Mother of a battle for Cape Town

The battle for control of the City of Cape Town will be an unusually even playing field if the ANC pits Western Cape Cosatu leader Tony Ehrenreich against the Democratic Alliance’s mayoral candidate, Patricia de Lille.

Political observers believe the ANC will not be able to mount a credible campaign against the DA, which has both incumbency and organisational capacity on its side. But Ehrenreich could tip the scales in its favour.

Ehrenreich is popular with the coloured community and an independent thinker. But therein lies the problem for the ANC, which this week was still dilly-dallying over its mayoral candidate.
Three months before the 2009 national election Ehrenreich announced that Western Cape voters were disillusioned with the ANC. His Facebook page also says he believes in the political views of the “ANC of Mandela”, suggesting he will not be uncritical of the ANC’s leadership.

The DA should have an easier time with De Lille. Although she, like Ehrenreich, has been more comfortable with leading than with following party lines, her implosion during the 2009 election pushed the Independent Democrats, and De Lille’s political survival, into the arms of the DA and it seems that with time has come humility.

“I heard about her volatility anecdotally and about her autocratic style. But since she’s been with us, I’ve never witnessed any sign of that,” a member of the DA’s leadership told the Mail & Guardian.

De Lille is used to driving a BMW and lives in Pinelands, a relatively well-to-do suburb in Cape Town, but she has broad appeal. Ehrenreich perhaps has better grassroots credentials—his house is in the coloured township near Parow and he drives a Volkswagen Jetta. Both cut their political teeth in the trade union movement, De Lille in the now defunct National Council of Trade Unions and Ehrenreich in Cosatu, as Western Cape secretary for 12 years.

“This election will be about people that you know and trust,” an ANC campaigner said. The 60-year-old De Lille gives the DA a different face, but incumbency also has a downside. The DA’s mistakes provide handy cannon fodder for the ANC.

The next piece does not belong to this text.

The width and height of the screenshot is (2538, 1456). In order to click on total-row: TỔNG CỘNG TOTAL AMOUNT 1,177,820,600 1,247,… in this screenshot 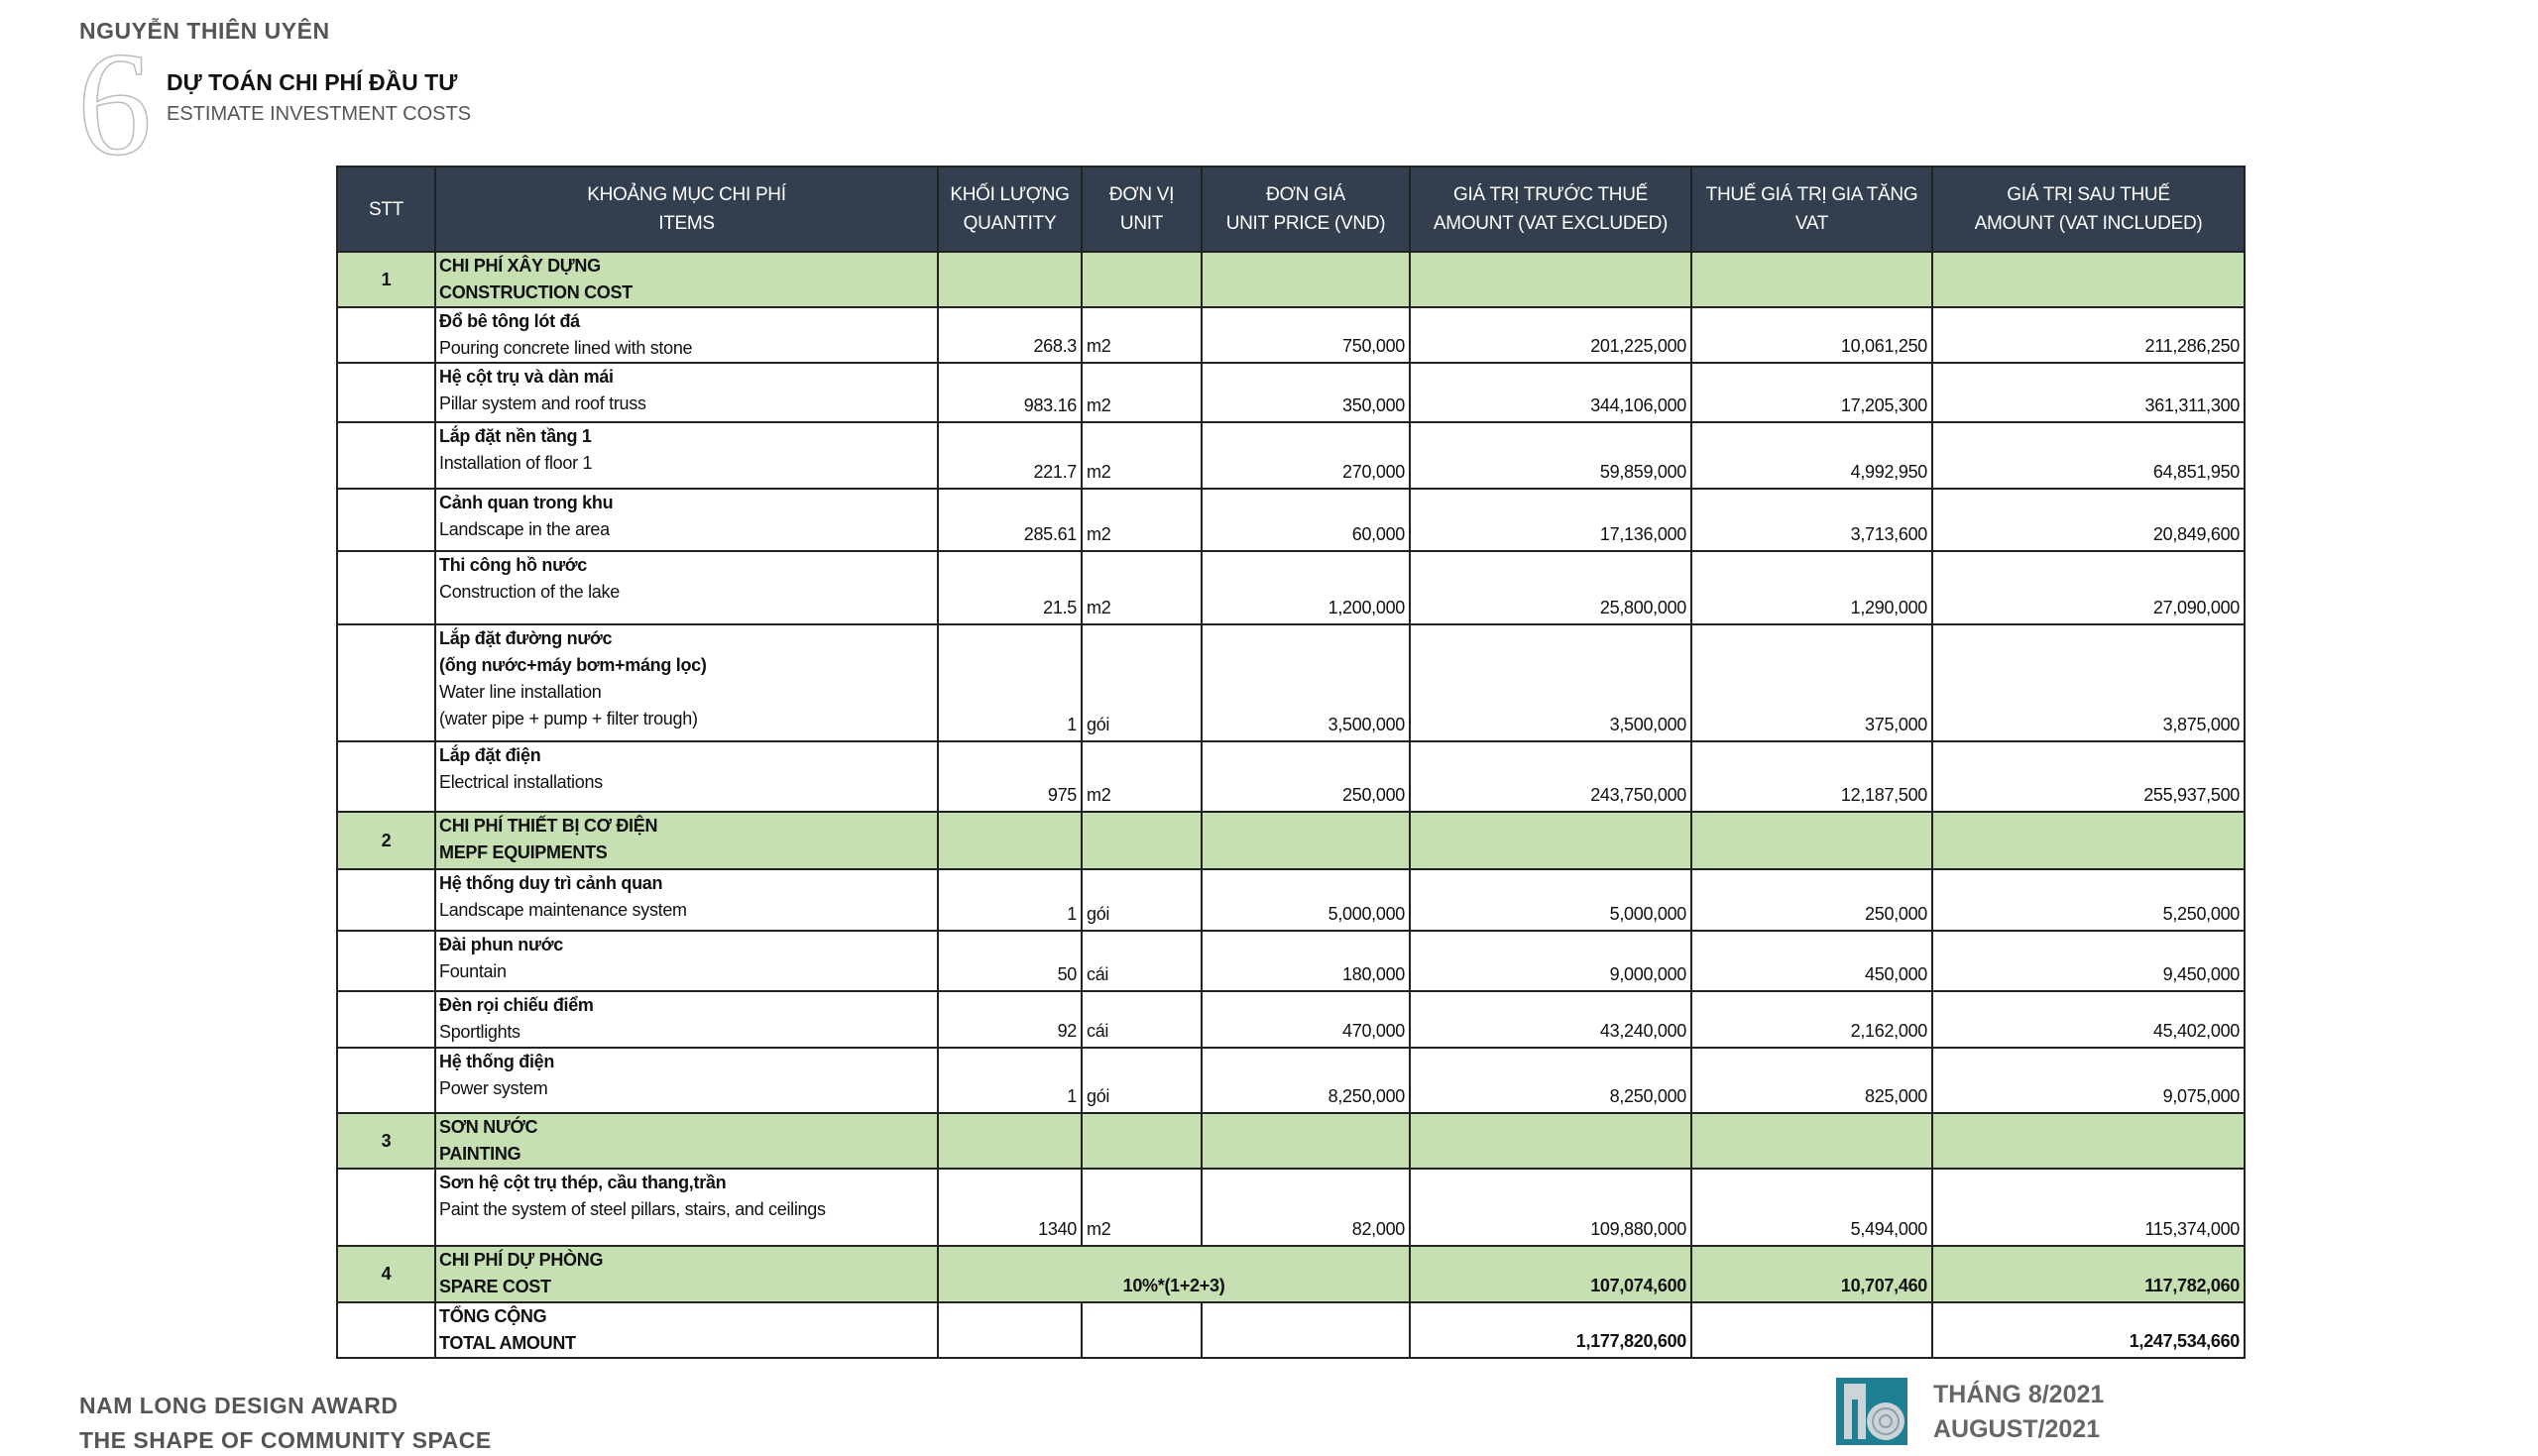, I will do `click(1291, 1330)`.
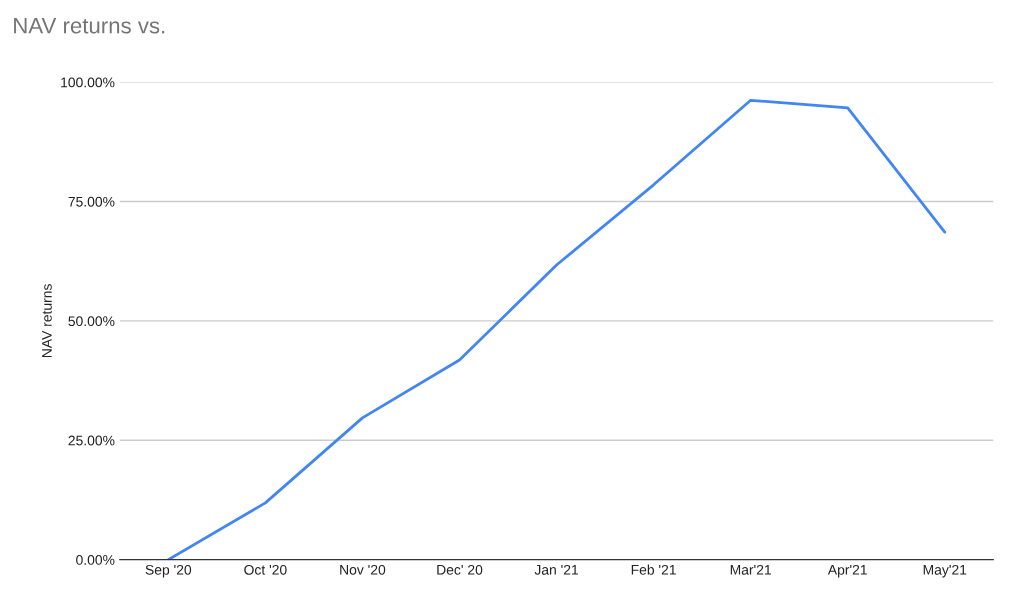  I want to click on x-tick-label: Feb '21, so click(654, 570).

Although no ANC leader will say so publicly, the DA’s handling of the Makhaza open-toilets saga and the eviction of Hangberg residents will be a feature of every ANC election speech. The DA’s priorities in upgrading the City of Cape Town will also be questioned. “The DA exposed their real priorities by building a bicycle lane [up the West Coast] and providing a bus service to the airport, instead of making real changes to the public-transport crisis we have,” an ANC campaigner told the M&G. But the DA will have its own “I told you so” arsenal.

Racist comments by government spokesperson Jimmy Manyi and proposed changes to the labour laws which are widely predicted to cause job losses among coloureds have been own goals for the ANC. Those headlines already double as DA posters in some poor communities. The ANC plans to counter this with a conference about race at the end of March, where Labour Minister Mildred Oliphant will explain that the proposed legislation had unintended consequences that will be rectified.

The duel between De Lille and Ehrenreich—if he gets the nod from the ANC—will be a fight between equals. And it will make the Battle for Cape Town a highlight of the May municipal election.